* EXERCÍCIO A RESOLVER
Continue o texto sobre a declaração de Portugal e Espanha a partir da última frase apresentada.

* EXCERTO DO DOCUMENTO
Os dois países sublinham a vontade de «continuar a trabalhar pela estabilidade, desenvolvimento e prosperidade sustentável de África, em estreita cooperação e diálogo com a União Africana e com os países do continente» e de «coordenar esforços para promover o investimento e a criação de emprego no continente africano, em linha com os objetivos da presidência espanhola do Conselho da UE», nomeadamente através da «efetiva implementação dos compromissos adotados no âmbito das cimeiras entre a União Europeia e a União Africana».
Portugal e Espanha vão «envidar esforços no continente, especialmente no Sahel, na República Centro-Africana, em Moçambique, no Golfo da Guiné e no corno de África», sendo «fundamental reforçar o apoio da comunidade internacional a esses Estados e regiões, contribuindo, assim, para erradicar o terrorismo, combater a criminalidade organizada, afastar a influência perniciosa de entidades paramilitares estrangeiras, que aproveitam, em benefício próprio, a fragilidade das instituições políticas e a retração da comunidade internacional».
AUTONOMIA EUROPEIA
A Declaração refere que os dois países estão «determinados a contribuir para o reforço da autonomia estratégica da UE e para assegurar que a indústria europeia se mantém competitiva no contexto internacional», que deve construir-se «no quadro de uma economia aberta, sem se fechar ao mundo».
«Portugal e Espanha com a relação próxima e a visão global que os caracterizam, têm capacidade de aportar valor nestes domínios no período de transição que atravessamos. Ambos os Governos reafirmam o seu compromisso com um sistema comercial multilateral aberto, livre, inclusivo, não discriminatório, transparente e baseado em regras, centrado na Organização Mundial do Comércio», acrescenta.
A União Europeia «beneficiaria com o estabelecimento de um instrumento permanente de estabilização macroeconómica para responder adequadamente às crises», inspirado «na experiência do SURE, que teve muito êxito, ajudando os Estados-Membros a absorver o choque económico causado pela pandemia da covid-19».
AMÉRICA LATINA
Os dois países reafirmam o compromisso de aprofundar as relações entre a União Europeia e a América Latina e Antilhas (Caraíbas), regiões que partilham os mesmos valores e interesses, e de trabalhar para que a Cimeira de Chefes de Estado e de Governo das duas regiões, que se realizará a 17 e 18 de julho (durante o semestre da presidência espanhola da UE), permita o desenvolvimento de um relacionamento mais estruturado.

* MATERIAL FORNECIDO
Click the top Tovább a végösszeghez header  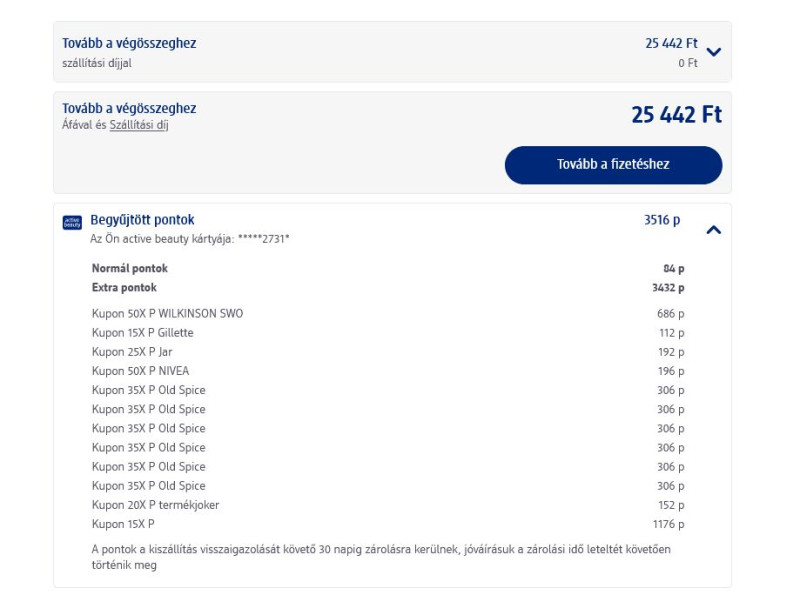click(129, 44)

* ESPAÇO PARA RESPOSTA
Reafirmam também a vontade de continuar a modernização do Acordo Global União Europeia-México e do Acordo de Associação União Europeia-Chile, bem como de assinar e ratificar o Acordo de Associação entre a União Europeia e o Mercosul.
CIMEIRA
A cimeira, que teve como tema «Portugal e Espanha: A Europa no Atlântico», começou às 9h00, com uma cerimónia de boas-vindas, que incluiu honras militares e foto de família, seguindo-se e reunião entre os dois Chefes de Governo, as reuniões setoriais entre Ministros, a sessão plenária e a assinatura de acordos.
Pela parte portuguesa estiveram presentes os Ministros dos Negócios Estrangeiros, da Justiça, da Cultura, da Ciência, Tecnologia e Ensino Superior, da Educação, do Trabalho Solidariedade e Segurança Social, da Saúde, do Ambiente e da Ação Climática, das Infraestruturas e da Coesão Territorial.
A 34.ª cimeira Luso Espanhola ocorreu quatro meses depois da anterior, em novembro, em Viana do Castelo, devido à agenda interna de Espanha, que tem eleições regionais e municipais a 28 de maio, legislativas em dezembro e exerce a presidência do Conselho União Europeia no segundo semestre.
No dia 14, antes da cimeira, o Primeiro-Ministro português, António Costa, e o Presidente do Governo espanhol, Pedro Sanchez, visitaram a casa do escritor José Saramago, Nobel da Literatura em 1998, em Lanzarote.